Berlatsky’s goal in Wonder Woman: Bondage and Feminism in the Marston/Peter Comics, 1941 – 1948 is one then that is as subversive as the Wonder Woman comics themselves, a desire to change the way we view comics and a belief that comics, as a medium and art form, have the ability to do so, like any great art, to change one’s perception of the world. But here in is also the great struggle of art: many people are unable to change their perceptions, unable to see things from outside themselves. And here I will admit my initial perception of a book about bondage, feminism and Wonder Woman was an assumption that it would be the sort of male-gaze dominated text that leaves one feeling angry and hollowed out and resigned to the fact that there will always be men explaining things. Let me say now, this is not that sort of book.
Berlatsky writes with self-awareness and an eye for the larger picture; he does not base his argument for the feminist subversiveness of Wonder Woman solely on the text itself, but rather through a wider lens of pop culture and academia.

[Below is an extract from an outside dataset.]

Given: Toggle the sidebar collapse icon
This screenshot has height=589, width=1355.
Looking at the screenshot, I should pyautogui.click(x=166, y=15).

He argues that the facts behind Wonder Woman creator William Marston’s life—he was academic, a polyamorist, a feminist, a psychologist, a queer theorist, and a utopian—are what really sets Wonder Woman apart from other comics, and transforms what could have been a shallow and pulpy comic into a subversive platform for feminist and queer theory.
One of the central questions Berlatsky attempts to answer through the Wonder Woman comics is whether bondage can be viewed as a feminist act or whether it only exists for male pleasure. Gloria Steinem’s comments celebrating Wonder Woman as a feminist icon are applauded and yet also criticized for her selective viewing of the comic, i.e. feminism without bondage. It is obvious why someone like Steinem would skip over the bondage elements of the story, namely the assumption that if one accepts the images of bondage in Wonder Woman one must automatically assume the comic is “anti-feminist.” Berlatsky makes and interesting and effective argument that Wonder Woman’s status as a feminist icon is one that is inexorably linked to the images of bondage and submission that frequent the comics:
Before you are free, you are not free. Or, to put it another way, there is no way to imagine liberating yourself from bondage without imagining bondage, with all its connotations… Perhaps Wonder Woman mattered to the girls who read it (and to the boys) not just because it showed liberation but because it showed disempowerment—a state of being that girls (and boys) often understand all too well.

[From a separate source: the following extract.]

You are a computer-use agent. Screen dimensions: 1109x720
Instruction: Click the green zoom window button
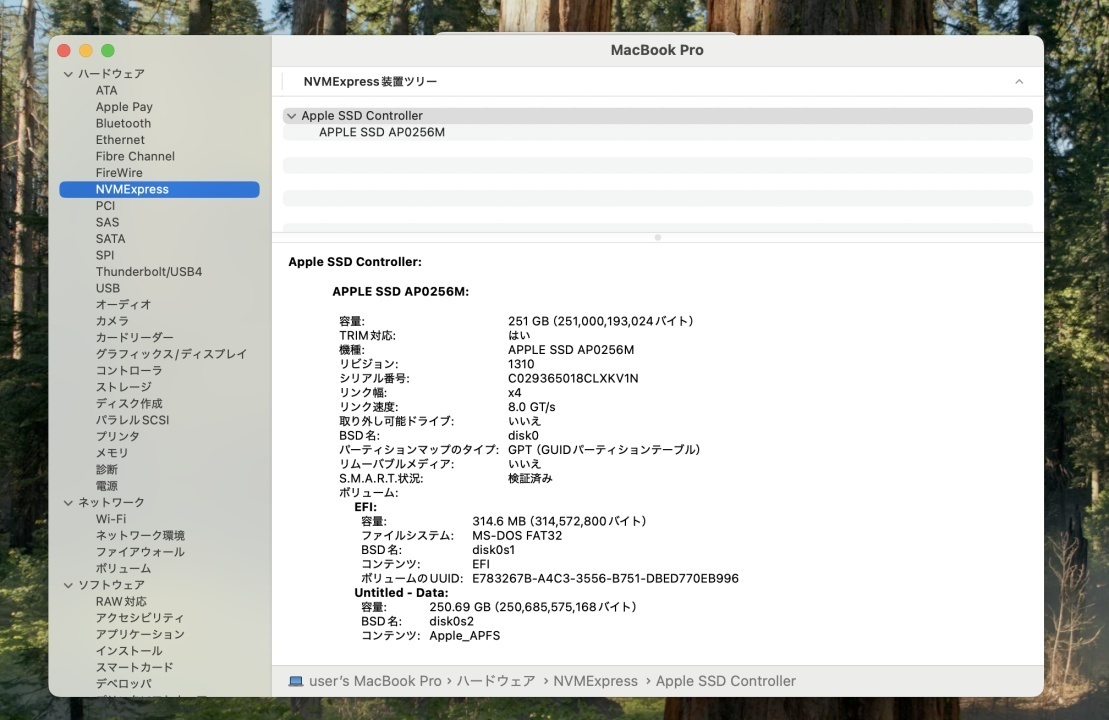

The idea that these images of women being bound and subjected to male dominance stems from a place of female empowerment is one that I would not have necessarily fully agreed with before reading this book, and yet Berlatsky makes an effective argument that the purpose behind such images is not one of male excitement, but rather as a way of understanding a common experience—what woman (or man) has not at some point in her life felt out of control, afraid, weak? I can agree with this argument to a certain degree—there is an immense power in taking claim of the images and ideas that frighten or aim to subject us—but it does not change the fact that there will still be those who view such images of bondage and subservience in a sexual and predatory way. The question then is do such images feed into a dangerous and very anti-female mentality? Or perhaps the better question would be what is the price of empowerment? There are no easy answers to such question, nor should there be, but what I ultimately found so compelling about Berlatsky’s arguments was his thoughtful and balanced responses to such emotionally charged topics, and the belief in the potential of comics to answer the hard questions.